Undergraduate Mathematics ← Line integral Green's theorem Stoke's theorem →

In mathematics, Green's theorem gives the relationship between a line integral around a simple closed curve C and a double integral over the plane region D bounded by C. It is the two-dimensional special case of the more general Stokes' theorem, and is named after British mathematician George Green.

Let C be a positively oriented, piecewise smooth, simple closed curve in the plane $\mathbb {R}$ 2, and let D be the region bounded by C. If L and M are functions of (x, y) defined on an open region containing D and have continuous partial derivatives there, then

$\oint _{C}(L\,\mathrm {d} x+M\,\mathrm {d} y)=\iint _{D}\left({\frac {\partial M}{\partial x}}-{\frac {\partial L}{\partial y}}\right)\,\mathrm {d} x\,\mathrm {d} y=\int \int _{D}(\nabla \times )\cdot kdA$ For positive orientation, an arrow pointing in the counterclockwise direction may be drawn in the small circle in the integral symbol.
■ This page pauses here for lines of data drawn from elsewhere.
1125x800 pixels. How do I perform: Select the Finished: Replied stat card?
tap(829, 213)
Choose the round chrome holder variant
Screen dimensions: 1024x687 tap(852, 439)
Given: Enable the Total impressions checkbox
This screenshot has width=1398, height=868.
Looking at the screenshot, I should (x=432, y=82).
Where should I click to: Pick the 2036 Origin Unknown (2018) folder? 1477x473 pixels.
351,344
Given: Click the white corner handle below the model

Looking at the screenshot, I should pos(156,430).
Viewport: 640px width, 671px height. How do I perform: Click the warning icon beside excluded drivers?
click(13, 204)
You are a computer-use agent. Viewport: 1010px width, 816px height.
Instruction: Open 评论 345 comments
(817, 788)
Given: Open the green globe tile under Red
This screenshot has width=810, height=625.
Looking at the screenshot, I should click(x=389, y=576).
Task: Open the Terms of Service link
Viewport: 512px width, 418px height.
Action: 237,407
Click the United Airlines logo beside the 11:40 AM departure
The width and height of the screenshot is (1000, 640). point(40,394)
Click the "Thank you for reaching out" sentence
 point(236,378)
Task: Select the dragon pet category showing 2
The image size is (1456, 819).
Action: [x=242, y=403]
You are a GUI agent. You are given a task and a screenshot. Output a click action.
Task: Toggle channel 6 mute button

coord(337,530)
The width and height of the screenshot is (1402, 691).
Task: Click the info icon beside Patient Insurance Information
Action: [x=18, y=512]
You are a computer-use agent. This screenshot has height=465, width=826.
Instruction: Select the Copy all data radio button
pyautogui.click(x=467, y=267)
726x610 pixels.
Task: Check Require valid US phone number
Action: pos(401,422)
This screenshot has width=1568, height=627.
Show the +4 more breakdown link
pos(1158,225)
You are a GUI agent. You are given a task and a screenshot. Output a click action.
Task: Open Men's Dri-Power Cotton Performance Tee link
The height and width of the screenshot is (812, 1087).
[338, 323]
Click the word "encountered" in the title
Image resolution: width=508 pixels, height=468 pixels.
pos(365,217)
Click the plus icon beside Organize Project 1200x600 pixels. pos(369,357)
In physics, Green's theorem is mostly used to solve two-dimensional flow integrals, stating that the sum of fluid outflows at any point inside a volume is equal to the total outflow summed about an enclosing area. In plane geometry, and in particular, area surveying, Green's theorem can be used to determine the area and centroid of plane figures solely by integrating over the perimeter.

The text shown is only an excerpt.